Unfortunately, it is innocent people who will continue to suffer as a result of your double standards in dealing with issues of the same nature. The shelling of civilian homes in the Gaza strip by the Israeli air force is just as much an act of terrorism as the underground explosions in London. With your policies of supporting oppression and injustice, you have led more people to desperation. And you have made the world less safe by bringing an unpredictable war to every doorstep in your country.

If the mayor of London himself could see through the problem, why can’t you? At least listen to what he had to say, for it might help you shake off the unnecessary burden of allying yourself with the White House. Here are some excerpts of what Mr. Ken Livingtone, the mayor of London, said:

You’ve just had 80 years of Western intervention into predominantly Arab lands because of the Western need for oil. We’ve propped up unsavoury governments, we’ve overthrown ones we didn’t consider sympathetic.

He continued:

If, at the end of the First World War, we had done what we promised the Arabs, which was to let them be free and have their own governments, and kept out of Arab affairs, and just bought their oil, rather than feeling we had to control the flow of oil, I suspect this wouldn’t have arisen.

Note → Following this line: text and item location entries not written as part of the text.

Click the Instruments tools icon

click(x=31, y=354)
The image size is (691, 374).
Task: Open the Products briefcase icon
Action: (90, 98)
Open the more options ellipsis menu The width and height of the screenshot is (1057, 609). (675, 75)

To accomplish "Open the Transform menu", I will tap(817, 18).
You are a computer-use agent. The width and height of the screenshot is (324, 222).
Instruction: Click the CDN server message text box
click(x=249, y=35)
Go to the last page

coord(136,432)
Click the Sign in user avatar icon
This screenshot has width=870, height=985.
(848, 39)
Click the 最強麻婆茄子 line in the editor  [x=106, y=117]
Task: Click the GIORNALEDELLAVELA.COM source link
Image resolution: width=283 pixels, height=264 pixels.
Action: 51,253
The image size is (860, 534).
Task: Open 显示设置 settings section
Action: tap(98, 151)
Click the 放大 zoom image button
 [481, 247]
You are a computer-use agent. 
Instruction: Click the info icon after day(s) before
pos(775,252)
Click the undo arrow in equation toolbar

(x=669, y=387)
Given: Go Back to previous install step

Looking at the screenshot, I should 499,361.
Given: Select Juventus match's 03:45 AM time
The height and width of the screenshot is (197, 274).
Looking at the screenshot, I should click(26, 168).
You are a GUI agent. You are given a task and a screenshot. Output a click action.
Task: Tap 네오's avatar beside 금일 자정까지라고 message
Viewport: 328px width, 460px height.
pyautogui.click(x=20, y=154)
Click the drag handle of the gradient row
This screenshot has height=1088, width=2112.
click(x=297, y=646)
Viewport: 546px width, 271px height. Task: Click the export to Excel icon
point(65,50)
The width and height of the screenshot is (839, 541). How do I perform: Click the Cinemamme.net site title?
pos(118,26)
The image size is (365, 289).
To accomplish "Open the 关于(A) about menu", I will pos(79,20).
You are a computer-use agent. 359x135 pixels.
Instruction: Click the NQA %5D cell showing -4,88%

On Israel and Palestinians:

[T]hose governments which use indiscriminate slaughter to advance their foreign policy, as we have occasionally seen with the Israeli government bombing areas from which a terrorist group will have come, irrespective of the casualties it inflicts, women, children and men.

On occupation:

Under foreign occupation and denied the right to vote, denied the right to run your own affairs, often denied the right to work for three generations, I suspect that if it had happened here in England, we would have produced a lot of suicide bombers ourselves.

However, it was refreshing to hear you at the G8 meeting sounding serious about finding a solution to the Palestinian-Israeli conflict. After all, your country is morally responsible for creating that problem. So we hope you will feel morally obliged to pursue justice and peace to solve the problem. But may I remind you, Mr. Blair, that this Holy Land is for two people of three religions, and not for two people and two religions, as you announced. For after all, this Holy Land is the cradle of Christianity, which the Western Christian world seems to have forgotten.

It is we who sent you the message of hope and peace — the good news which has been used and abused to justify all the oppression against the indigenous people of Palestine. And yes, it is we — the “forgotten faithful” — who are still holding the fort for the Christian world community, while struggling at the same time alongside our Muslim compatriots, for justice, peace and liberation.